# TASK DESCRIPTION
Wherever the word "three" occurs in the listing, copy the whole line.

# DATA IN THIS EXERCISE
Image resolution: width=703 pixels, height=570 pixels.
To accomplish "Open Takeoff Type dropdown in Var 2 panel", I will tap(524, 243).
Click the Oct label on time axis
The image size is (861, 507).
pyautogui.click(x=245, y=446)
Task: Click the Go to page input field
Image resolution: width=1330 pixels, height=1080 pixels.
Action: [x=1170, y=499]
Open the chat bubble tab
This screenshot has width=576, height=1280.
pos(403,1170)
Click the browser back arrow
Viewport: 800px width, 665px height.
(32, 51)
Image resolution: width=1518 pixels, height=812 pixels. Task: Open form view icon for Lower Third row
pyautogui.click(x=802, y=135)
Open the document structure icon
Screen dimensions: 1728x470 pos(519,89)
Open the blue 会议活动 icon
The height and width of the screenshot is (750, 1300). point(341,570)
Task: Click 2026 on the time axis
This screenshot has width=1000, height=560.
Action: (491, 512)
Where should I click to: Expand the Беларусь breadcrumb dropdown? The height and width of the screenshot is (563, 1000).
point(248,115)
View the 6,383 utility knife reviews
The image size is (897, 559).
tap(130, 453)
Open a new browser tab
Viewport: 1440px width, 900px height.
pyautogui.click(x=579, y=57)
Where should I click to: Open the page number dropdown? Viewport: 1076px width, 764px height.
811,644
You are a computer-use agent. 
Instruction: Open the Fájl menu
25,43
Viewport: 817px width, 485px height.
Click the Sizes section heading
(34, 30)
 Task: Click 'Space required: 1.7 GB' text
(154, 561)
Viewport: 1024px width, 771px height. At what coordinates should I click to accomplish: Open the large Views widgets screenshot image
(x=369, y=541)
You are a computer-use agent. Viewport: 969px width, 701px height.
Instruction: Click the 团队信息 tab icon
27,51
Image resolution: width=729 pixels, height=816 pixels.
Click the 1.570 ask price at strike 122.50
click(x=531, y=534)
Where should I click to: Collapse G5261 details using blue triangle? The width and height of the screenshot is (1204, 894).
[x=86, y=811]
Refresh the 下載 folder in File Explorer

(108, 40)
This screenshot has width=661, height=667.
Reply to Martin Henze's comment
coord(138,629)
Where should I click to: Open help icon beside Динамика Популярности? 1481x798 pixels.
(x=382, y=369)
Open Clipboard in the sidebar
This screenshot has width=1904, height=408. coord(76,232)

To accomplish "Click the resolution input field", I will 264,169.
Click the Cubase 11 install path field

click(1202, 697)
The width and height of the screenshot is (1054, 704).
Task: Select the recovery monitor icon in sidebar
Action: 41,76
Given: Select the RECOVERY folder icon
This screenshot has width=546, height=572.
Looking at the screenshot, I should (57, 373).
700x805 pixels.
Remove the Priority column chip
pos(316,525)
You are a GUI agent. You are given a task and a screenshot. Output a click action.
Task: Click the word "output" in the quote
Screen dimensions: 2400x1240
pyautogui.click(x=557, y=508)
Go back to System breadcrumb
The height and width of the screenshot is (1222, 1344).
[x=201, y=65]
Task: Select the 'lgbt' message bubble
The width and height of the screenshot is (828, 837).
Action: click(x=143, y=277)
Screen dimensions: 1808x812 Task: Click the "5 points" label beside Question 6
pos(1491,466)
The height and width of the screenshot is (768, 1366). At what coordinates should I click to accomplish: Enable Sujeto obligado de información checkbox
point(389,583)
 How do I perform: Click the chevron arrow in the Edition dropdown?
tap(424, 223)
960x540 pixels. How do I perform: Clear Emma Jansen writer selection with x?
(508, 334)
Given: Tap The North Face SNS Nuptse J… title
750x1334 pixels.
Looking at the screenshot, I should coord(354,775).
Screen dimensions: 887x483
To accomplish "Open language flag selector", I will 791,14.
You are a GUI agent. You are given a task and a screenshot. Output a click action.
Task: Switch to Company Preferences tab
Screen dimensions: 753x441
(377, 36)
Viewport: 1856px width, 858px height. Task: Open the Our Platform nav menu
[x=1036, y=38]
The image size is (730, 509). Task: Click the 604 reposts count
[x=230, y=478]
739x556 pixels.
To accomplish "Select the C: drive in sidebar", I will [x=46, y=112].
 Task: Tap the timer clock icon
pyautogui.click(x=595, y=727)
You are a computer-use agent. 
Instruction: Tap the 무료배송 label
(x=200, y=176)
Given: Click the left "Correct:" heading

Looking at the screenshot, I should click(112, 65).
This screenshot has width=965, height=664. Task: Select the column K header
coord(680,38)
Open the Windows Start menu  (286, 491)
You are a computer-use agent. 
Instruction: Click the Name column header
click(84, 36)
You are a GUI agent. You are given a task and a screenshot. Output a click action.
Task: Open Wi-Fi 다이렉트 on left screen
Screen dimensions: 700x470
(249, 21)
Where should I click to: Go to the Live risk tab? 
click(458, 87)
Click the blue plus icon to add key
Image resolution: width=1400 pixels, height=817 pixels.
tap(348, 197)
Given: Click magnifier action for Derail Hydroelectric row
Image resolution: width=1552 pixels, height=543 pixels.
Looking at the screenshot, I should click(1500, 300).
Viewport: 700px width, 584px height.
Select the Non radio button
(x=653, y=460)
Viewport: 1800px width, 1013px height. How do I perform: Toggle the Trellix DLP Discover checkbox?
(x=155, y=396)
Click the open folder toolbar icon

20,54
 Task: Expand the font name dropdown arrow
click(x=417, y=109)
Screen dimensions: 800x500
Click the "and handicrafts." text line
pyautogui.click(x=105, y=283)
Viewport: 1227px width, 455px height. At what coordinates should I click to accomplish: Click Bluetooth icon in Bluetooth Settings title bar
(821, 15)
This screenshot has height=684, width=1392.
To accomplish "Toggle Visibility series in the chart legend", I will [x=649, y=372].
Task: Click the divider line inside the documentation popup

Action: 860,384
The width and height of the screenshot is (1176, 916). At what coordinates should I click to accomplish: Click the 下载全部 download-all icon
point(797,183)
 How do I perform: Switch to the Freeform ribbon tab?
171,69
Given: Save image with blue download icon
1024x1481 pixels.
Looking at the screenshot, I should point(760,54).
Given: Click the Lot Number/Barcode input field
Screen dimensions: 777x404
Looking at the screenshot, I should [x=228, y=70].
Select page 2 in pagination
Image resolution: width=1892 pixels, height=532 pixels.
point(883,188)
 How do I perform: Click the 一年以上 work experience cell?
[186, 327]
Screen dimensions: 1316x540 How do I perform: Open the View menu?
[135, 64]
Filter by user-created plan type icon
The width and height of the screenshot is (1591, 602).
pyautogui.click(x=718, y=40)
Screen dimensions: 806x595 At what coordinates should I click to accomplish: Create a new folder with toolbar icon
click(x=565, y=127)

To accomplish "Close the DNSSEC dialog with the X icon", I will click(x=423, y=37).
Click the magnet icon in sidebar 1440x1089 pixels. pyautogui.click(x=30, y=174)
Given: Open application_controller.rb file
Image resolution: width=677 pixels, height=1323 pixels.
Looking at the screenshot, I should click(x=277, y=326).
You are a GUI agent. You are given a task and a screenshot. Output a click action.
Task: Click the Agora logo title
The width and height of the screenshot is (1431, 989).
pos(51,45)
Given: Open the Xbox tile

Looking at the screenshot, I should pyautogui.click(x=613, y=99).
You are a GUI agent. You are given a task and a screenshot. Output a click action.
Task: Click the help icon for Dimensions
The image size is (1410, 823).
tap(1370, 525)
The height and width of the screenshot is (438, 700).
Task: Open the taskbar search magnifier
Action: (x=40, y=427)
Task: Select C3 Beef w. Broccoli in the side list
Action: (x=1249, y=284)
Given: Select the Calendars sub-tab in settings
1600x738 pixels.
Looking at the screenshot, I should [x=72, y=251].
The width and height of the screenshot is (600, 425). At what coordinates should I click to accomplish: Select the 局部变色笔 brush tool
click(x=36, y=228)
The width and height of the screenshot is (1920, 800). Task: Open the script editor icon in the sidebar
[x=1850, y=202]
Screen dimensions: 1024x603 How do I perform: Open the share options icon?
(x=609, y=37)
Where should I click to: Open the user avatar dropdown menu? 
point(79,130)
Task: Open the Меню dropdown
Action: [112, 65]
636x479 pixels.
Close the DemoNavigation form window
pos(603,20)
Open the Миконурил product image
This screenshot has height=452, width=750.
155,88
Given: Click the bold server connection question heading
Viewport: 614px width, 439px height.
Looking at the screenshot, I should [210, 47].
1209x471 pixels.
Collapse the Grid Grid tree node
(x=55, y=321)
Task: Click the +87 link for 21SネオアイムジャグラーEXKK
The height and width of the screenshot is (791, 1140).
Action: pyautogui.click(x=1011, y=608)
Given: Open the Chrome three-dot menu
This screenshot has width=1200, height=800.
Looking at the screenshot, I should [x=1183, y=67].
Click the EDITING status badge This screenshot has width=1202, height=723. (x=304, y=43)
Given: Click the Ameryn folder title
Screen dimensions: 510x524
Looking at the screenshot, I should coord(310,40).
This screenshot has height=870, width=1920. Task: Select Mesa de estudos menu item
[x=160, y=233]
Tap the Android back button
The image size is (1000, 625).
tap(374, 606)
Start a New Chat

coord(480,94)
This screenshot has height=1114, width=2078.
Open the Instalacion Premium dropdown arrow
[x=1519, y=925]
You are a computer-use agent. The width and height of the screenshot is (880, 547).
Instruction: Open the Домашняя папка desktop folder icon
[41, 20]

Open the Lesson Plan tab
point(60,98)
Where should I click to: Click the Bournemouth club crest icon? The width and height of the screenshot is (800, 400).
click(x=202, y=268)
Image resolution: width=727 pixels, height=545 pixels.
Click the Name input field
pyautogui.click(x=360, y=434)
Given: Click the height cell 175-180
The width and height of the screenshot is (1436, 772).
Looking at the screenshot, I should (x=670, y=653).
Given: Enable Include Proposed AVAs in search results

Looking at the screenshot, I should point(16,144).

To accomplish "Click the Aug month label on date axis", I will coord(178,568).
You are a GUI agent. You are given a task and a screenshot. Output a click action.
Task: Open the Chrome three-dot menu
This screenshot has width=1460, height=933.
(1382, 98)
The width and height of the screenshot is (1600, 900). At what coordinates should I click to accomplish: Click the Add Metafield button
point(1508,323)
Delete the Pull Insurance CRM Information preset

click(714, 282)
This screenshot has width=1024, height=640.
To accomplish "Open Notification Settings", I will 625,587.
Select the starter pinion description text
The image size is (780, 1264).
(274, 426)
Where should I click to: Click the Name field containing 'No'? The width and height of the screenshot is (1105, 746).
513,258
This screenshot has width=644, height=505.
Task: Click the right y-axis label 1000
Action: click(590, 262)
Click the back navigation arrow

# TASK SOLUTION
Given: Open the Chrome three-dot menu
Task: Open the Chrome three-dot menu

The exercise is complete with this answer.